1 von 1 Usern fanden diesen Bericht hilfreich, 0 von 0 Usern stimmten diesem Bericht zu.

REISEBERICHT ECOLODGE MARSA SHAGRA
Das Camp
Apropos vegetarisches Essen, das gab es auch in Marsa Shagra. Wir hatten, wie auf der Website gewünscht, vorher angekündigt, dass wir Vegetarier sind. Es gab dann jeden Tag genügend Auswahl an fleischloser Kost. Das vegetarische Essen war nicht schlechter als das fleischige. Am Ankunftstag haben sie mit dem Buffet solange gewartet bis auch wir endlich gegessen hatten.
Wir hatten ii der Ecolodge Shagra Village (so der offizielle Name auf der Webseite) die Beduinenzelte als Unterkunft gebucht. Sie waren schließlich ein Grund für das Camp gewesen, wir wollten mal etwas anderes probieren als Hotelübernachtungen mit Klimaanlage.

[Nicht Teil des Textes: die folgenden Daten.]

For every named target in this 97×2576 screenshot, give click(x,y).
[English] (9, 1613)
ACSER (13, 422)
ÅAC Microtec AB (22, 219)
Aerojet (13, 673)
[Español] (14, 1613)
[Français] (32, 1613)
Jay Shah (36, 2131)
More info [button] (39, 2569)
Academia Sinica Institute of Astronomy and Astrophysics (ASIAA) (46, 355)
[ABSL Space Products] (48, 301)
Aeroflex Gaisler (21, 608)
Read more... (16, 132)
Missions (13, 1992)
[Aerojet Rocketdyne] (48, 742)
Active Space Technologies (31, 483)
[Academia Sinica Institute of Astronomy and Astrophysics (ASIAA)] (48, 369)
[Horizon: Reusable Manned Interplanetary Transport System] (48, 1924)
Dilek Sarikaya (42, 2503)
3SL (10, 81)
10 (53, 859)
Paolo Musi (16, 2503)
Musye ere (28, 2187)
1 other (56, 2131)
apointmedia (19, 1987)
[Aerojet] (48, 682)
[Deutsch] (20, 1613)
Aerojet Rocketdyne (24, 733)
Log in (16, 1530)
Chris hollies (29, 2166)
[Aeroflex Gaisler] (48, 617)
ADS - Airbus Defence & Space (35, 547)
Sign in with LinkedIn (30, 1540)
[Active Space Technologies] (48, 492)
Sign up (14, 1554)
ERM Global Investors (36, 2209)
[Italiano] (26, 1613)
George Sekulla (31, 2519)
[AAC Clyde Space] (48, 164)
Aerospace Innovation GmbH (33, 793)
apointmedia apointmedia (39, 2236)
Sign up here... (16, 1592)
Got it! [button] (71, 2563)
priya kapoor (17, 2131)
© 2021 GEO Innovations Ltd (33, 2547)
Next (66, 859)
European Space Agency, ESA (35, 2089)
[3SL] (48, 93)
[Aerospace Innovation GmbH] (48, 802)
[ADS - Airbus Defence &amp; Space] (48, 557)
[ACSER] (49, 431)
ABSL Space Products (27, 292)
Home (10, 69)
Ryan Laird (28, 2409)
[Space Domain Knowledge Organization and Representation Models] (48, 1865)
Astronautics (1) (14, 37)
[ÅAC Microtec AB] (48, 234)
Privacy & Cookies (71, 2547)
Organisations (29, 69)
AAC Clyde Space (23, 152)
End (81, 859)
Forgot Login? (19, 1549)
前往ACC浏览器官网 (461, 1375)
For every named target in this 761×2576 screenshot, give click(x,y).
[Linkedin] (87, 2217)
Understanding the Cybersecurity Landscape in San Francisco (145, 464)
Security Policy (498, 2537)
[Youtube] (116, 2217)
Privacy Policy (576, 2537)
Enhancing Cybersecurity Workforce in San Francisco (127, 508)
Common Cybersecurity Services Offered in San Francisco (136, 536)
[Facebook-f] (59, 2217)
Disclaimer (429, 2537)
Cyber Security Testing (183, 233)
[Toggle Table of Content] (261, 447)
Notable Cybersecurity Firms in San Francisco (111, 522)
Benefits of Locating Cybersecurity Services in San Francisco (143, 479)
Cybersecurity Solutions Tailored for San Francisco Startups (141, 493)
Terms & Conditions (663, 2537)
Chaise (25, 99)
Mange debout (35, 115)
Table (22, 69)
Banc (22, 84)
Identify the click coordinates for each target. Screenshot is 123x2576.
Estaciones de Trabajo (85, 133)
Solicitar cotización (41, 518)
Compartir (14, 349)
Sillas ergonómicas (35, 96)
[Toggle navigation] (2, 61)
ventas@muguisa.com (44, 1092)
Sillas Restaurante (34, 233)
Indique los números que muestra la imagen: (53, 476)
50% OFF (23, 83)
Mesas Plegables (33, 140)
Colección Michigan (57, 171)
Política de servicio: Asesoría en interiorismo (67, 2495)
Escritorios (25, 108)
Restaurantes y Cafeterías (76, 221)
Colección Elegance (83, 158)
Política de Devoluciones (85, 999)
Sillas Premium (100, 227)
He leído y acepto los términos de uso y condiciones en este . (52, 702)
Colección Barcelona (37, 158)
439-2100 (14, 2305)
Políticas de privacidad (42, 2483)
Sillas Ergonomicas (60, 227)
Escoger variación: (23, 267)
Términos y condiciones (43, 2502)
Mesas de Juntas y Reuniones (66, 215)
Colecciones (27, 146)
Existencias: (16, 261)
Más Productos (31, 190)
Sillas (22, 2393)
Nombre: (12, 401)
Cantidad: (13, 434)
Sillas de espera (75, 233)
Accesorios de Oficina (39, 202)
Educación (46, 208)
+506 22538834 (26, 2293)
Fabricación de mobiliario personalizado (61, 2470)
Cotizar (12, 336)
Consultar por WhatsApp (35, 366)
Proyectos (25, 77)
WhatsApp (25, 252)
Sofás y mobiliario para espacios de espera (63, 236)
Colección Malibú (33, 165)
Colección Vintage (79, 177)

Unser Zelt stand in der ersten Reihe und wir hatten von unseren Betten frei Sicht auf Sonnenaufgang und Meer. Nachts bekamen wir dann Besuch von netten Einsiedlerkrebsen. Es war richtig romantisch. Die Zelte waren zwar spartanisch eingerichtet boten aber ein viel besseres Raumklima als die Huts genannten einfachen Hütten. Die Chalets, besser ausgestattete Bungalows, hatten Klimaanlage, wären sonst aber auch heißer als die Zelte gewesen und waren eine halbe Weltreise von Meer und Essen entfernt. Für Riesen wären die Betten bestimmt etwas klein aber für uns genau passend. Wir werden aber das nächste Mal Schlafsäcke mitnehmen. Morgens um 4 ist es mit rund 22°C im Vergleich zum Tag doch recht kühl, außerdem roch die Bettwäsche immer leicht muffig nach Mottenpulver – eigentlich der einzige Minuspunkt an der Unterkunft. Die Zelte wurden aber immer aufgeräumt, die Betten gemacht und der Teppich von den Boys ausgefegt. x
Die Gemeinschaftsduschen und Toiletten waren sehr sauber. Es saß immer ein ägyptischer Boy vor dem Häuschen und hat bei Bedarf und auch öfter geputzt..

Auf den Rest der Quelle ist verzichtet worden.